Veja, não tem problema ser rico. O problema é que todo mundo ouve o que um rico está dizendo, faça ou não qualquer sentido.

E ouve ainda mais se o rico também for branco.

A consequência mais imediata disso é que o rico está sempre muito confortável pra falar sobre qualquer coisa, inclusive sobre uma pauta das mulheres negras, sem leitura, sem compreensão e sem o menor embasamento.

Representatividade ruiva

Falar em representatividade das pessoas ruivas no Brasil não faz o menor sentido por tantas razões que nem vale explicar: a vontade é só rir da vergonha parcelada no crédito.

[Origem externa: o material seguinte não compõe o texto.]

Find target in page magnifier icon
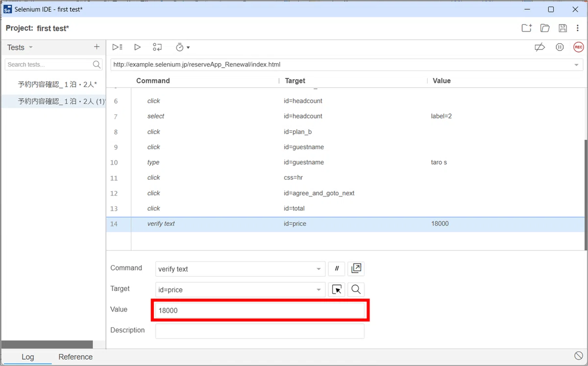This screenshot has height=366, width=588. point(356,290)
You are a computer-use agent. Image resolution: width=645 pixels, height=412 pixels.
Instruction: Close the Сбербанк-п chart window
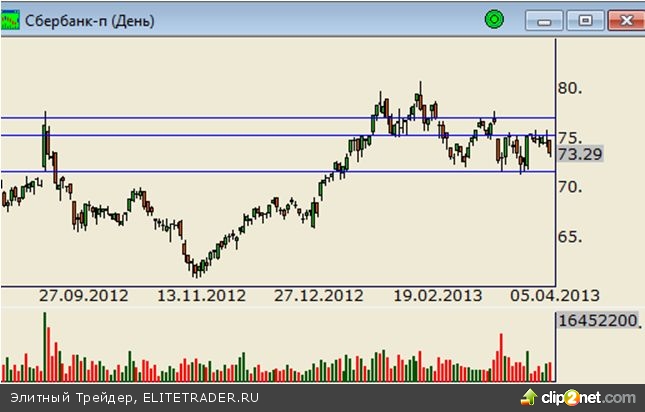coord(624,19)
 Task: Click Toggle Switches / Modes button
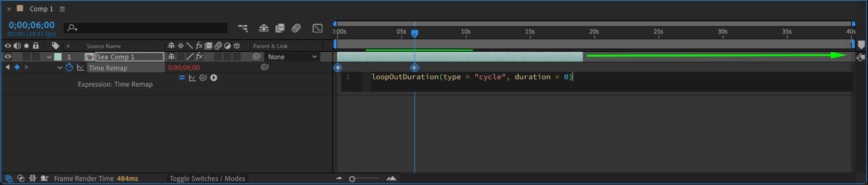207,178
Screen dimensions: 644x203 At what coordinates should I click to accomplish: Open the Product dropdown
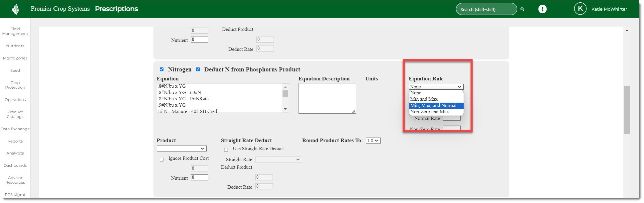click(x=181, y=149)
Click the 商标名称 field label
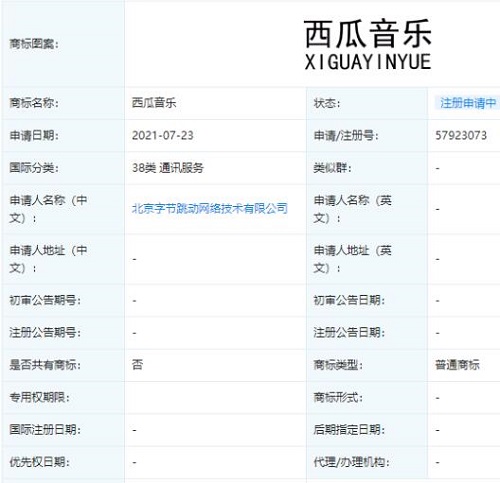This screenshot has height=483, width=500. pyautogui.click(x=34, y=103)
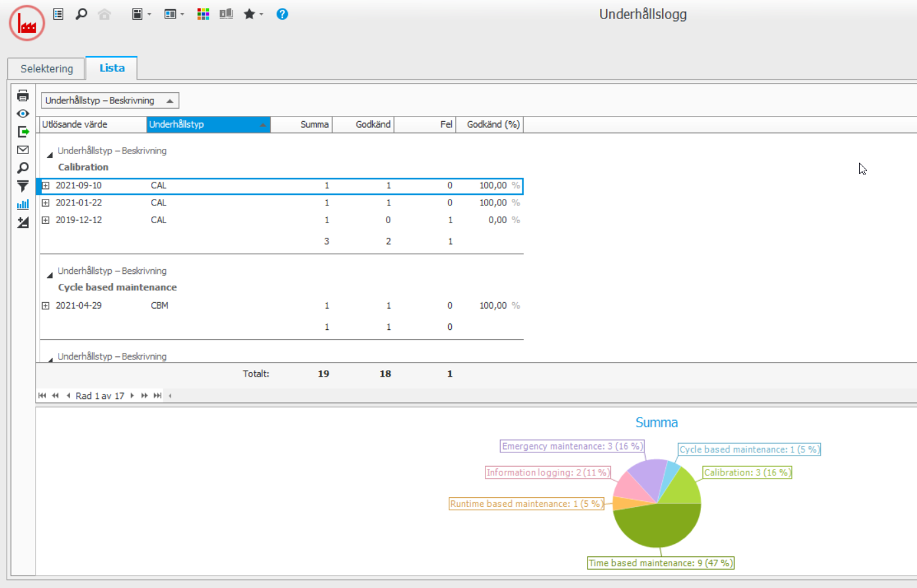Sort by the Godkänd (%) column header
This screenshot has width=917, height=588.
(493, 124)
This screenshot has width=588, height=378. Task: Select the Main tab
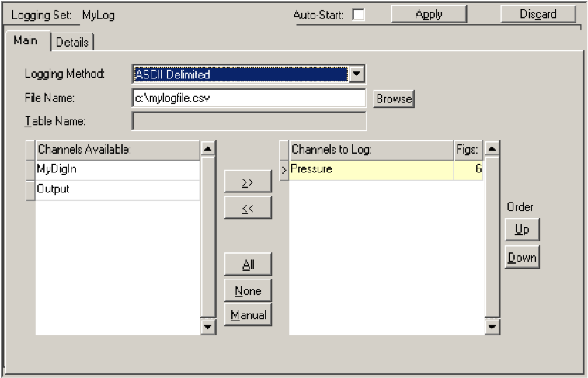pyautogui.click(x=26, y=41)
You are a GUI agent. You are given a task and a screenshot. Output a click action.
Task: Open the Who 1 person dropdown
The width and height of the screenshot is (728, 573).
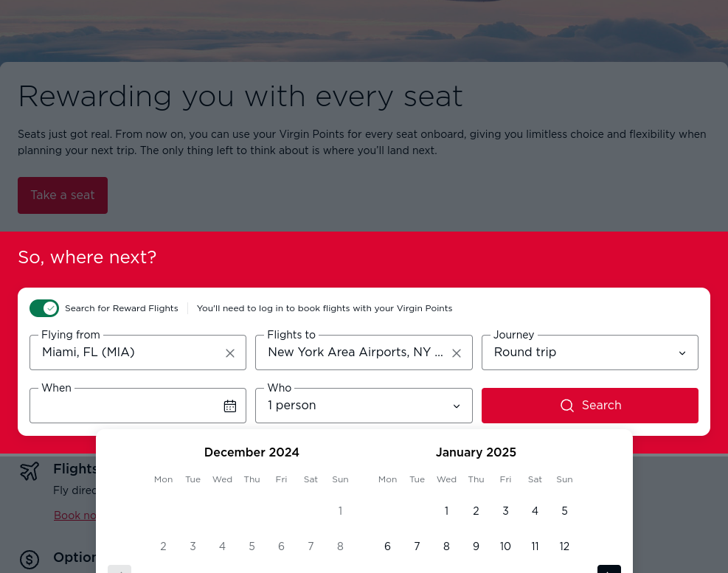(364, 406)
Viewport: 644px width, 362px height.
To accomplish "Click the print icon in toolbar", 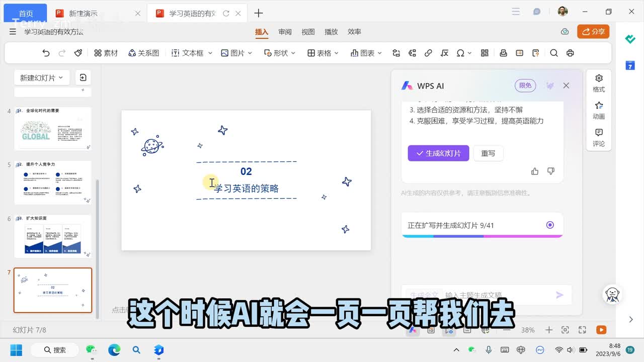I will click(x=570, y=53).
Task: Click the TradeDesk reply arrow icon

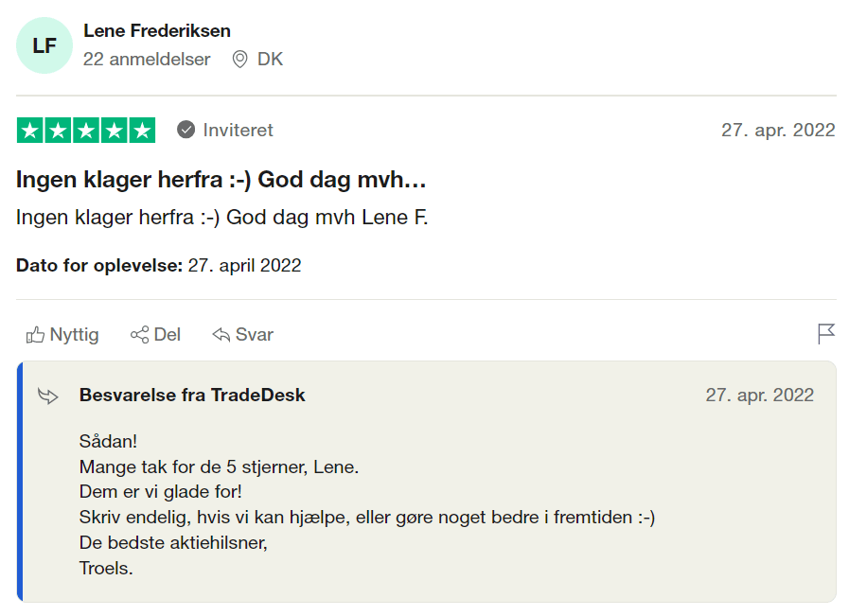Action: coord(48,396)
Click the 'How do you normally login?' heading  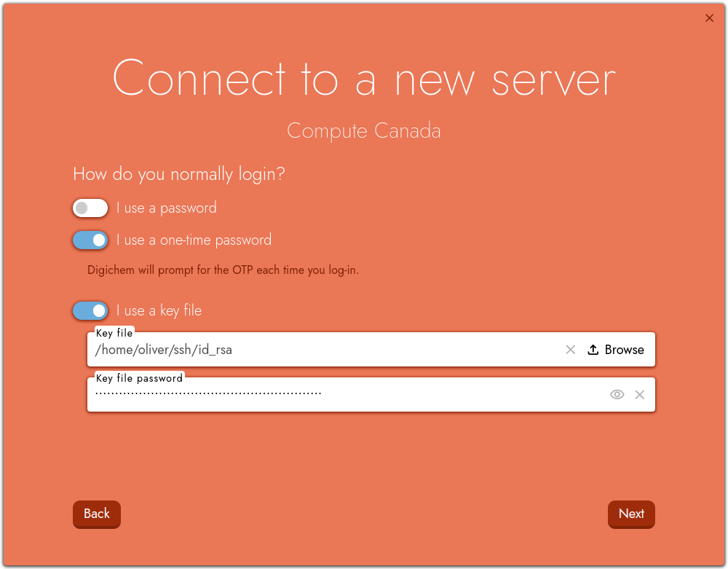click(x=179, y=175)
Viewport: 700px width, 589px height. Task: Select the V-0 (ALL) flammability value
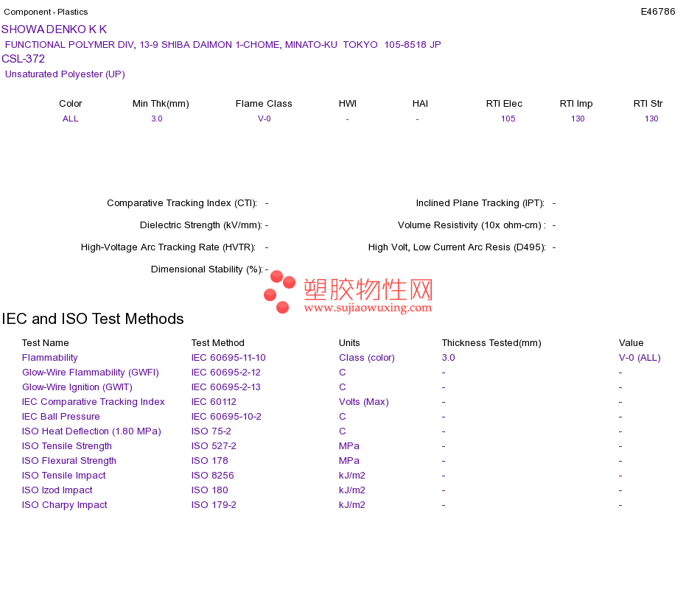[x=640, y=358]
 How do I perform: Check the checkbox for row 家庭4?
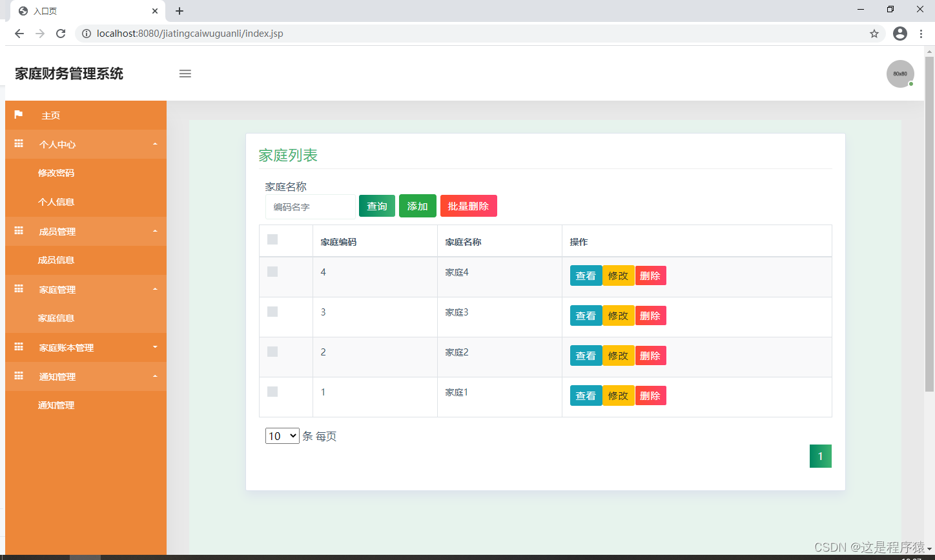click(272, 272)
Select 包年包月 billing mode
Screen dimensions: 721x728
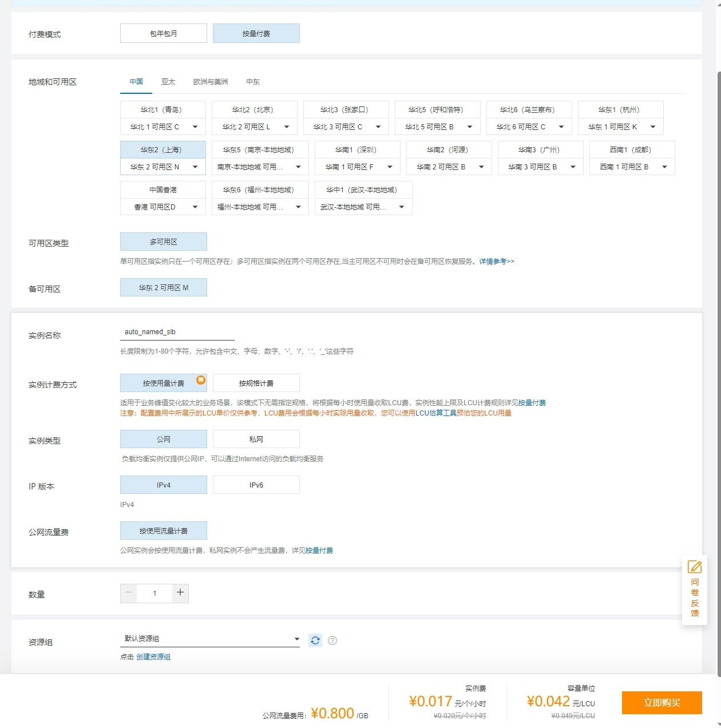tap(164, 33)
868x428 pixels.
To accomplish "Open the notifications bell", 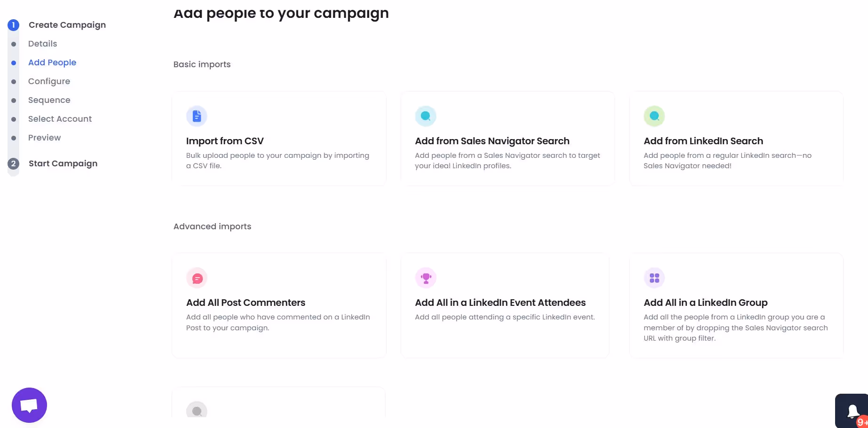I will point(853,410).
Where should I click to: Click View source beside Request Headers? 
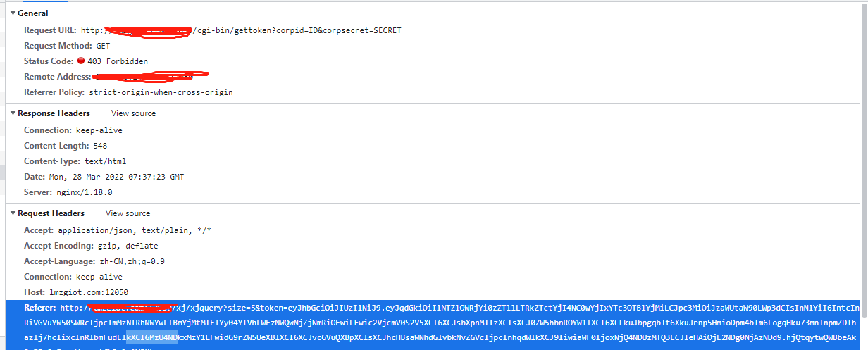(x=128, y=213)
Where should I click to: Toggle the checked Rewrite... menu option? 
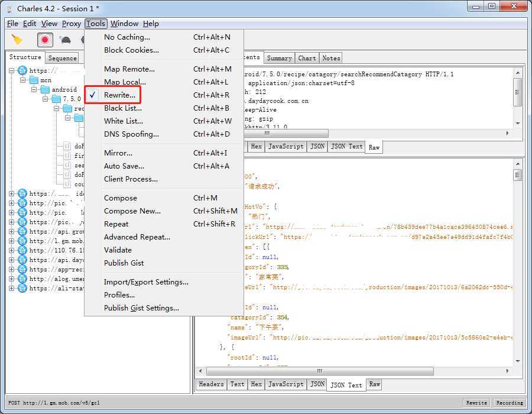coord(119,95)
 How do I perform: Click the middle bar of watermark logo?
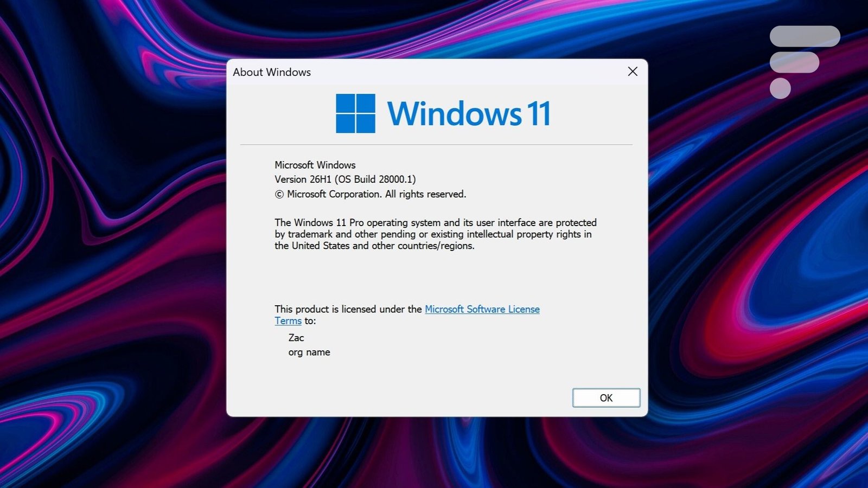794,62
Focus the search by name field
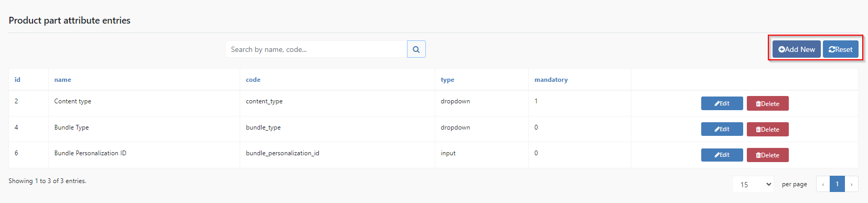 [316, 49]
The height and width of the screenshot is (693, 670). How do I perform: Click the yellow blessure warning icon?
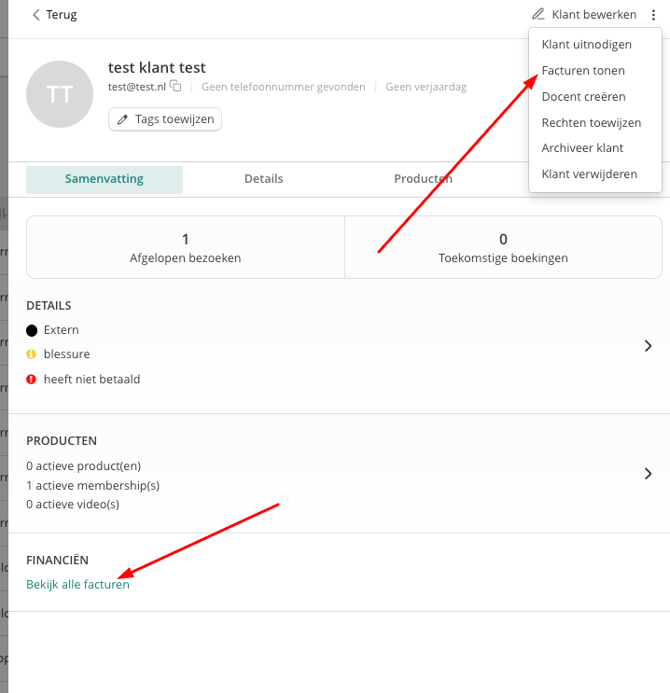pyautogui.click(x=32, y=354)
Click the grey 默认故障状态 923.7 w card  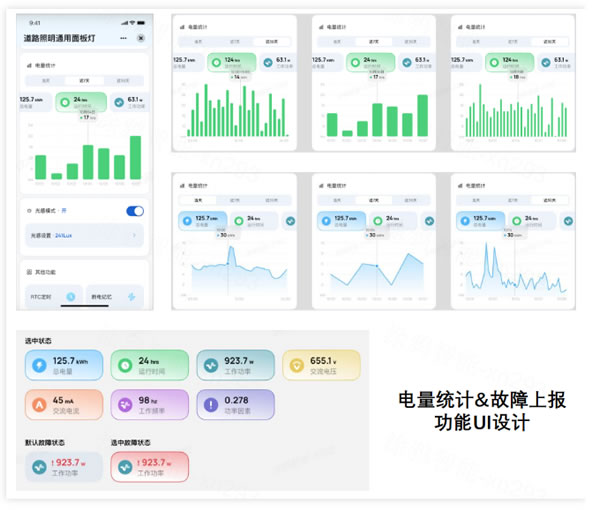tap(63, 466)
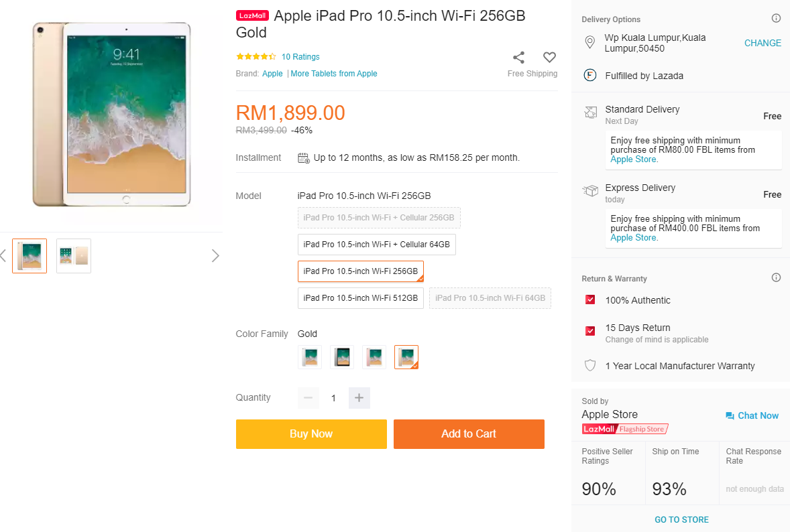
Task: Choose the first color swatch
Action: (310, 357)
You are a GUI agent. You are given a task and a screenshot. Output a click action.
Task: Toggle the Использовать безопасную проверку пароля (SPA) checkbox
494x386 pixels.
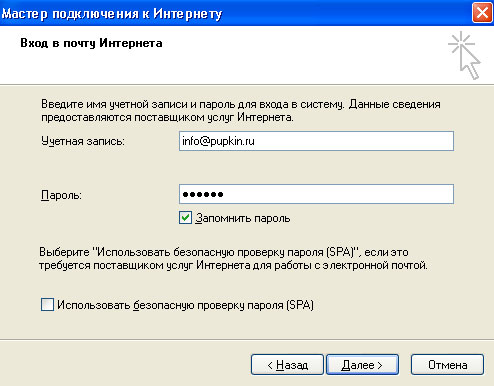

Basta dizer que a representatividade, ao menos no Brasil, é uma pauta intrínseca ao movimento negro, por questões históricas, culturais, estruturais, decoloniais.

Mas Marina Ruy Barbosa não entenderia.

Ela não precisa entender.

Ela será ouvida, não importa que tipo de abobrinha esteja dizendo.

E é por isso que ela não precisa ler sobre algo antes de falar, mesmo sendo uma pessoa pública que deve a mínima responsabilidade aos tais fãs.

Ela pode simplesmente meter um “representatividade importa” como se isso dissesse respeito aos brancos e depois twittar um “ai, gente, tantas coisas mais importantes pra vocês se preocuparem” e tudo certo.

E nisso ela tem razão: tem muito mais coisa pra se preocupar do que a falta de noção de uma privilegiada, como por exemplo com o fato de negros ainda representarem 79% das pessoas assassinadas pela polícia, ou o fato de pessoas negras ainda serem hostilizadas por escolherem usar seus cabelos naturais, simplesmente porque para o discurso oficial esses cabelos são considerados feios, sujos, rebeldes.

Coisa mais importante pra se preocupar, no Brasil de 2021, é o que não falta.

E tem gente que ainda está preocupada – pasmem – em ser o centro das atenções até em pautas que não lhe dizem respeito.